Le crime n’excuse pas l’injustice
Le crime doit être combattu parce qu’il est un facteur d’injustice. Les criminels affirment par leurs actes le droit du plus fort sur le plus faible et créent des situations insupportables pour l’égalité entre êtres humains. Pour autant, leur punition doit rester acceptable et surtout doit aboutir à une réinsertion dans la société et non à une plus grande exclusion. Or tous les observateurs des prisons l’affirment : aujourd’hui les conditions de détention en France transforment ceux qui les subissent en des bêtes fauves. Cette forme de violence institutionnelle est d’autant plus grave qu’elle est commise au nom du peuple. Qu’un voyou soit un voyou est cohérent. Que la justice devienne un bourreau hors du droit commun est inadmissible. Or les prisons françaises sont des lieux de torture où l’homme est broyé par ses environnements architectural et humain. Cette violence qui touche des centaines de milliers de personnes avec un noyau permanent de 66.000 prisonniers, créée plus de dégâts que le crime lui-même puisqu’il est un facteur de récidive et un ferment de révolte sauvage.

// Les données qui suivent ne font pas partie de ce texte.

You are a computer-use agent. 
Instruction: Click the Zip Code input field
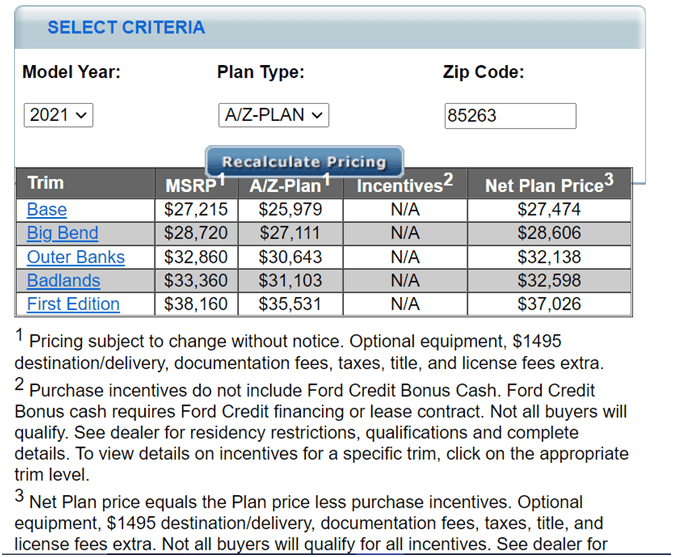(x=510, y=116)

La Corse particulièrement touchée
Les journaux continentaux se sont récemment gargarisés de l’idée que la Corse était la région la plus criminelle d’Europe. C’est exact pour les crimes de sang. C’est faux pour les autres formes de délinquance. Cependant chaque famille corse connaît une personne qui, pour des raisons diverses et variées, fait ou a fait de la prison. Or notre région possède deux centres de détention (j’en exclus volontairement Casabianda). Le premier est Borgo, centre moderne et désormais surpeuplé où les conditions de détention se sont dégradées. Borgo, de surcroît est une maison d’arrêt et non une centrale. L’autre prison est celle d’Ajaccio, véritable honte pour une démocratie. Il se trouve que je m’y suis rendu à plusieurs reprises pour animer des ateliers d’écriture. Construite sous Napoléon III, elle n’a guère varié depuis. Les espaces y sont exigus. Les cellules d’une telle étroitesse qu’elles ressemblent à des placards à balai. Le bruit y est infernal. Elle aurait dû être détruite et remplacée par un établissement neuf édifié aux limites de la ville. Le terrain était acheté et la première pierre attendait d’être posée. C’est le ministre Mercier qui a annoncé l’abandon du projet sans que cela soulève la moindre protestation. Les élus se sont tus. Les nationalistes pour des raisons qui m’échappent n’ont guère fait entendre leurs voix. Entre-temps, le plan Prison a ignoré la Corse et la prison d’Ajaccio attend toujours des travaux de rénovation.
Tout est lent
Le plus désespérant dans une société comme la nôtre est de prendre conscience de tous ces projets annoncés puis avortés, de tous ceux qui au lieu de prendre un an se traînent sur dix ans, parfois quinze ans. Pour ce qui concerne la prison, nous parlons de souffrances humaines, de gâchis gigantesque. La revendication d’une nouvelle prison devrait être aussi importante que celle d’un nouvel hôpital surtout dans une société où les fils de notables ont presque autant de chances de s’y retrouver un jour que les enfants de malheureux. Car nous savons tous que les pauvres sont muets dans cette société mue par l’argent. Alors, notables bien en place, pensez aux vôtres qui un jour peut-être à Dieu ne plaise, se retrouveront derrière les barreaux. Et battez-vous pour qu’un peu d’humanité soit rendue à ceux qui ont un jour dévié ou trébuché.